Ford Fiesta ST
2013-10-17 12:23
Przeczytaj także: Suzuki Jimny 1.3 VVT Elegance
Technologia
Tym razem pod maskę sportowej Fiest trafił turbodoładowany silnik 1.6 EcoBoost generujący 182 KM przy 5750 obr./min oraz 240 Nm w przedziale 1500-5000 obr./min. W wersji ST, dzięki funkcji overboost, parametry mogą na krótko podskoczyć nawet do 200 KM i imponujących 290 Nm. Przypomnijmy, że auto wazy zaledwie 1163 kg, co pozwala uzyskać fantastyczne osiągi. Jak pisaliśmy wcześniej, Fiesta ST pierwszą „setkę” osiąga w zaledwie 6,9 sekundy.

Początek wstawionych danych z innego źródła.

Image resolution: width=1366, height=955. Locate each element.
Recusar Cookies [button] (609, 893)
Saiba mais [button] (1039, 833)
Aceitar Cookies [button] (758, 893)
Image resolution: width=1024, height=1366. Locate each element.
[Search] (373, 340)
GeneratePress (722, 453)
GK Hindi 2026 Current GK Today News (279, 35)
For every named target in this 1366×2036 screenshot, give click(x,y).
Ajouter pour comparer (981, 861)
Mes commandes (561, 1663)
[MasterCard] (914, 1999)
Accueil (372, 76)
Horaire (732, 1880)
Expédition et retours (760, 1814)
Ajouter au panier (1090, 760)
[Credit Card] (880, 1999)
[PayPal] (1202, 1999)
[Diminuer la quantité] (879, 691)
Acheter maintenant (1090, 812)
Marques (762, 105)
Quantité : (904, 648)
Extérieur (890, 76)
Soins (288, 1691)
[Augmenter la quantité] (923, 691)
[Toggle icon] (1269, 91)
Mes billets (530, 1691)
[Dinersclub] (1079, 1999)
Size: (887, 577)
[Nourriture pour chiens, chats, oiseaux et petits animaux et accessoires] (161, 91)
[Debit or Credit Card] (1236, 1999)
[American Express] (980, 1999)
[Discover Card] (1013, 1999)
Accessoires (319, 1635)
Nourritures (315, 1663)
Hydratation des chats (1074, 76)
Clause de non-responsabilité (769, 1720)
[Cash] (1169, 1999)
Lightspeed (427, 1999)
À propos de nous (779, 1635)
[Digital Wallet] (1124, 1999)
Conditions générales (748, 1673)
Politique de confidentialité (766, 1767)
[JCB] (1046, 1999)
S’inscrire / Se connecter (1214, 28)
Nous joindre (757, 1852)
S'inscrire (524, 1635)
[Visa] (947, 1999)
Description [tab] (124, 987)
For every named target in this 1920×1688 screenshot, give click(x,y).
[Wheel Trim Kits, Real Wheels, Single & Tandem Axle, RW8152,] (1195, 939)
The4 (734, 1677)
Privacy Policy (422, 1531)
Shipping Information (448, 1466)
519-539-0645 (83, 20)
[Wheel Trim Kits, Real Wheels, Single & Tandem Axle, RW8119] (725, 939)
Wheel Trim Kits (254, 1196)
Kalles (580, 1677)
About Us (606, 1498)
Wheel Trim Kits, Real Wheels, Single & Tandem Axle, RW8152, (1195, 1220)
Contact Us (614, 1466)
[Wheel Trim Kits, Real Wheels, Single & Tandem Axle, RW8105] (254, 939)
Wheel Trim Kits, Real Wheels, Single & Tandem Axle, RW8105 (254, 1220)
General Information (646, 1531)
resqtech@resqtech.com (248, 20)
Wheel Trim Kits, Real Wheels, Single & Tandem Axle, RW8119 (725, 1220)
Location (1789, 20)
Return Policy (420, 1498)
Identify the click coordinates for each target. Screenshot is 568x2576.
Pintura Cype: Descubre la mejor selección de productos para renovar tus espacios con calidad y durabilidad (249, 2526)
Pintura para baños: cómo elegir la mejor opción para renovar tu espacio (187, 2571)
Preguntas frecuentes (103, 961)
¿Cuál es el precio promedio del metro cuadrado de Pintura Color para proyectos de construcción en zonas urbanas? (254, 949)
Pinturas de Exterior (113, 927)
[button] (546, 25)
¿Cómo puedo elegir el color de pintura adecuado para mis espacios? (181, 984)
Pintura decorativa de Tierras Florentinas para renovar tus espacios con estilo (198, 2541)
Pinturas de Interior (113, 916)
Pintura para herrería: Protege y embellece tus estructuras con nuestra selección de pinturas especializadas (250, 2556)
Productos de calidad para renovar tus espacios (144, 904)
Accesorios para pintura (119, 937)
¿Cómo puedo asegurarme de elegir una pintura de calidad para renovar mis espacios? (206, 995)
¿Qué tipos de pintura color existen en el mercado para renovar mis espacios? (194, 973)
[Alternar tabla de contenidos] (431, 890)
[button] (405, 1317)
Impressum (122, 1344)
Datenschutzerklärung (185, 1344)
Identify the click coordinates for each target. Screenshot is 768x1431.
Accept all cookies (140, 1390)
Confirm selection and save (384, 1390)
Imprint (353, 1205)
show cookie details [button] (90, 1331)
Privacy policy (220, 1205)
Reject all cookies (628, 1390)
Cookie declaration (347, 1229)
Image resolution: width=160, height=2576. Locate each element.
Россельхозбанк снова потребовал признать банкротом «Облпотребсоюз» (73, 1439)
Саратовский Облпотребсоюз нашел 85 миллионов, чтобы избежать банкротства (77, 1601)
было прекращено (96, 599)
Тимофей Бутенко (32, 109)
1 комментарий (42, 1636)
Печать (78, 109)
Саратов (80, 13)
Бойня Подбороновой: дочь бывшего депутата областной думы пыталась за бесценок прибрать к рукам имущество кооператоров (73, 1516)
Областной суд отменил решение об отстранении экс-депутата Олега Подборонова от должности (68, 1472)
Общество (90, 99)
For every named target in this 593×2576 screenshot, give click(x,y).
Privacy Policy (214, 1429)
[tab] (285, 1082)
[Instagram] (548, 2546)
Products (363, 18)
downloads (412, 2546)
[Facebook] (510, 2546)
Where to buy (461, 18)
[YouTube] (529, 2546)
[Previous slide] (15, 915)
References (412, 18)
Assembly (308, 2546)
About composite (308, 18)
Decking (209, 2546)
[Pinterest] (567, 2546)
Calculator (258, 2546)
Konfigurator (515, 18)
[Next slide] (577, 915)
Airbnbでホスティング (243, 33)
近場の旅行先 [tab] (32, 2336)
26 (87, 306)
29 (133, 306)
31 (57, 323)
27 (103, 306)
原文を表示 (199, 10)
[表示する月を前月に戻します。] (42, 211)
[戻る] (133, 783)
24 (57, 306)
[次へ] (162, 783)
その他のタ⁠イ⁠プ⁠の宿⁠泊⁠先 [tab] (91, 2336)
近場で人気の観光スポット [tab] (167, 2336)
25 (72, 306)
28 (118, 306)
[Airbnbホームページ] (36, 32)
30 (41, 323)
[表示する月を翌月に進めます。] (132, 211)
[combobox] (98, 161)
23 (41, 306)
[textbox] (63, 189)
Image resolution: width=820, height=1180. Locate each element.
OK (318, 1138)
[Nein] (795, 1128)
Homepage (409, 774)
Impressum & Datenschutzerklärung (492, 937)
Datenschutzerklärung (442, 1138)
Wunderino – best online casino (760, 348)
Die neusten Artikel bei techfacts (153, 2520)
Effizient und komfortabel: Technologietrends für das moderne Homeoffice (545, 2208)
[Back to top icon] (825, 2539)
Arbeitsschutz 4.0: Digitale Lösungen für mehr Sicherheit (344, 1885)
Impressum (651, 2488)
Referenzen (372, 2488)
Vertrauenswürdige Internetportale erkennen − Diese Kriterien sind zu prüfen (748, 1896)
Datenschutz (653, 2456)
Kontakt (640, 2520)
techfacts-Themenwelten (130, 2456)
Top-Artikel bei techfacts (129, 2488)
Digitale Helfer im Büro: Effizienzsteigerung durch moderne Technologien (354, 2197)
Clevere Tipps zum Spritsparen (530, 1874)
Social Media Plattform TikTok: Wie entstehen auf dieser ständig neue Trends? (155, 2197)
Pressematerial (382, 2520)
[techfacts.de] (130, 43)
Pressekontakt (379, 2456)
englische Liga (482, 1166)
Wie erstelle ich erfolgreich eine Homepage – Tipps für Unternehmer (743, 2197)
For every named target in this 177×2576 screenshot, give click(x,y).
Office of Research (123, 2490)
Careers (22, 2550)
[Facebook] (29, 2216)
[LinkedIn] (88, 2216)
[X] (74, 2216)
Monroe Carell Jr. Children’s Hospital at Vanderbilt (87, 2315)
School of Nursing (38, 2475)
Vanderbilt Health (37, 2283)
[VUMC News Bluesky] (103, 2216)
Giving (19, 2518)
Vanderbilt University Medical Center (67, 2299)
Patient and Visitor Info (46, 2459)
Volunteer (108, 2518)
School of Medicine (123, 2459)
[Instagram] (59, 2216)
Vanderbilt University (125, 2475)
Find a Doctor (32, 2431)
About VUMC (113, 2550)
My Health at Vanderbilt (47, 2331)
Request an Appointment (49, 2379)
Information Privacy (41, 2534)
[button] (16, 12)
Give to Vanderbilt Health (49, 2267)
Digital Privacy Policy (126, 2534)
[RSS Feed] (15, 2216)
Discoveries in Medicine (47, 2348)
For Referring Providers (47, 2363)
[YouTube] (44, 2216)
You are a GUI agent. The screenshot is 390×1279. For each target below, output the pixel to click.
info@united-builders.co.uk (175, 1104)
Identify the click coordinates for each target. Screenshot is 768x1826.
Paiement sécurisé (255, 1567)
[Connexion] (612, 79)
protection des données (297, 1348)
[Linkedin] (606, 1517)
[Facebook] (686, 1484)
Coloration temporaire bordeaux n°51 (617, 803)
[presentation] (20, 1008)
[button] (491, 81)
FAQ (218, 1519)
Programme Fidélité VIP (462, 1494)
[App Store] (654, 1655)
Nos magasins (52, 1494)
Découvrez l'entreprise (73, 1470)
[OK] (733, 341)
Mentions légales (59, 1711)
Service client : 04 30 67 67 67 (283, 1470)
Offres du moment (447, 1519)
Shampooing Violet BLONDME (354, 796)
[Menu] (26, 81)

Silnik został połączony z 6-biegową skrzynią. Trzeba przyznać, że skrzynia bardzo pomaga w maksymalnym wykorzystaniu każdego konia mechanicznego. Skok i charakterystyka pracy lewarka zostały idealnie dopasowane do charakteru samochodu.
fot. mat. prasowe
Ford Fiesta ST - widok z boku
Jedzie się!
Fiesta zaimponowała mi elastycznością. Sporym plusem jest śladowa „turbodziura”, która tak skutecznie psuje radość z jazdy w niektórych sportowych hot hatch’ach. Auto sprawnie odjeżdża na każdym biegu. Nawet z najciaśniejszych łuków. W ostrym Fordzie zaskoczył mnie też minimalny apetyt na paliwo. Wprawdzie firma podaje, że katalogowo auto powinno spalać 7,9 litra w mieście, 4,8 litra na trasie i 5,9 litra w cyklu mieszanym, ale w przypadku sportowego auta powinniśmy włożyć między bajki dane katalogowe. Podczas delikatnej jazdy w trasie zeszliśmy, co prawda poniżej 6 l/100km, jednakże wtedy Fiesta ST staje się zwyczajnym autem segmentu B a nie małym bolidem. Oszczędność zamiast przyjemności z prowadzenia takiego auta? NIGDY! Dlatego, do danych katalogowych powinniśmy dołożyć, co najmniej litr. W mieście, około 8,5 litra, na trasie około 5,5 litra a średnio około 6,6 litra. W trakcie ostrej jazdy krętymi, bieszczadzkimi drogami auto paliło średnio około 10 l/100km. I to jest naprawdę dobry wynik.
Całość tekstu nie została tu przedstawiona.